Une arme d’influence dans une guerre tarifaire
Ce phénomène n’est pas anodin. Il s’inscrit dans une logique plus large : la guerre commerciale ne se joue plus uniquement sur les taux de droits de douane, mais aussi sur le terrain de l’opinion publique. À l’instar des campagnes de soft power* traditionnel, ces vidéos ont pour objectif de :
- Redorer l’image du “Made in China”, souvent assimilé à du bas de gamme.
- Déstabiliser les marques occidentales, en semant le doute sur la transparence de leur chaîne de production.
- Détourner la consommation, en orientant les acheteurs vers des circuits alternatifs (par WhatsApp ou sur des marketplaces marques blanches).

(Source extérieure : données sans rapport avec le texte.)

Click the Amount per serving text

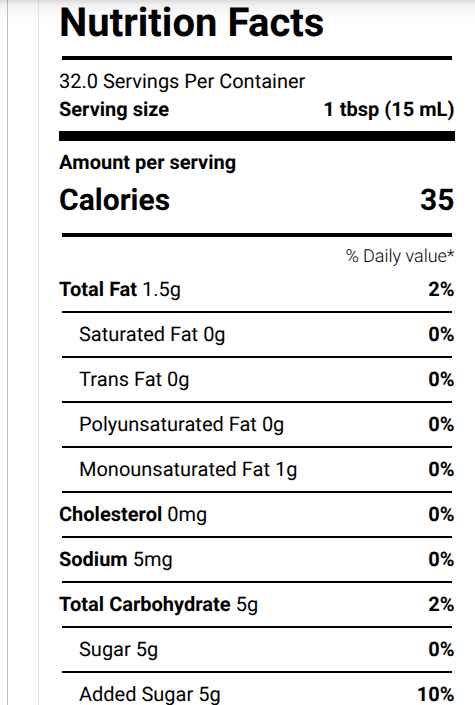tap(148, 162)
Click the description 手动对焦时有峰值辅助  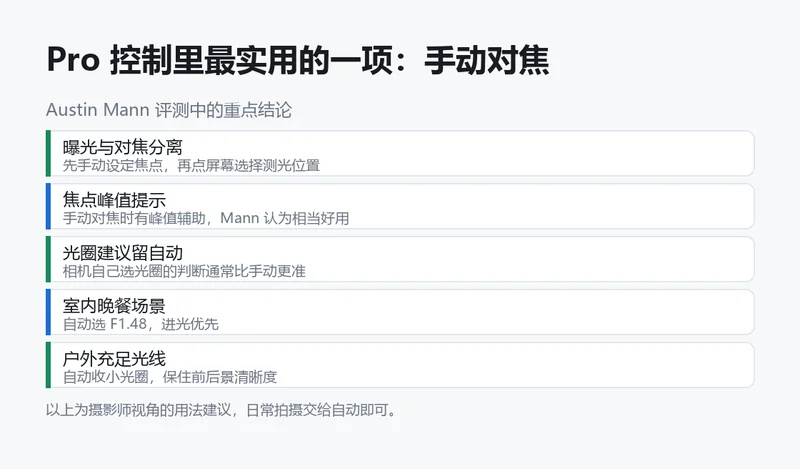[x=134, y=218]
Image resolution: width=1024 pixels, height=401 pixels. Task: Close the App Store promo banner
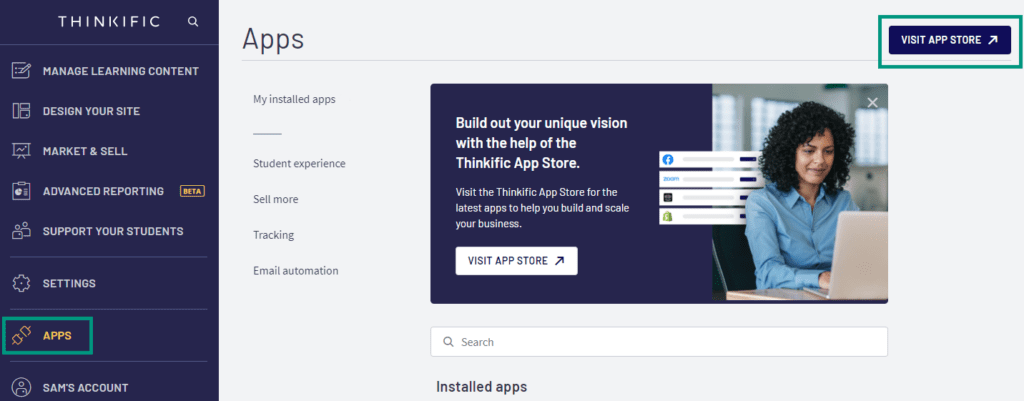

Des exemptions pour apaiser, une tension toujours latente
Dans le même temps, le gouvernement chinois tente de temporiser. Des discussions ont été engagées avec plus de 80 entreprises étrangères implantées en Chine pour identifier des produits susceptibles d’être exemptés des surtaxes de 125 %.
Une liste de 131 catégories de produits circulerait déjà dans les milieux industriels. Si elle se confirmait, elle pourrait représenter un allégement tarifaire sur 45 milliards de dollars d’importations américaines. Un signe que Pékin cherche aussi à ménager ses partenaires économiques clés, tout en maintenant une posture ferme à l’égard de Washington.
Les tensions commerciales actuelles entre les États-Unis et la Chine révèlent combien la douane est devenue un levier géopolitique majeur. Mais cette fois, la riposte dépasse les cadres habituels : en exposant leur rôle dans les coulisses du luxe mondial, certains industriels chinois cherchent à faire pression autrement sur les marques, les consommateurs et les représentations collectives. Un rappel que le terrain douanier ne se limite plus aux frontières : il s’étend désormais jusqu’aux réseaux sociaux.
*Soft power : stratégies d’influence menées par un pays ou une organisation pour façonner l’opinion et les comportements d’autres pays ou publics étrangers, non pas par la force (hard power), mais par l’attraction culturelle, la persuasion et la communication.
Cette stratégie d’exposition n’est pas sans danger pour les marques citées. En effet, certaines risquent d’être accusées d’induire les consommateurs en erreur en jouant, notamment, sur la confusion entre provenance et origine. La provenance, est le pays d’où le produit est expédié alors que l’origine non préférentielle (made in), est le pays où le produit a été entièrement fabriqué ou transformé de façon significative, respectant les règlementations d’origine en vigueurs.
D’où l’importance pour les entreprises de bien connaître et maîtriser les règles d’origine, pour éviter les erreurs d’étiquetage et d’être face à de mauvaises surprises pouvant être lourdes de conséquences.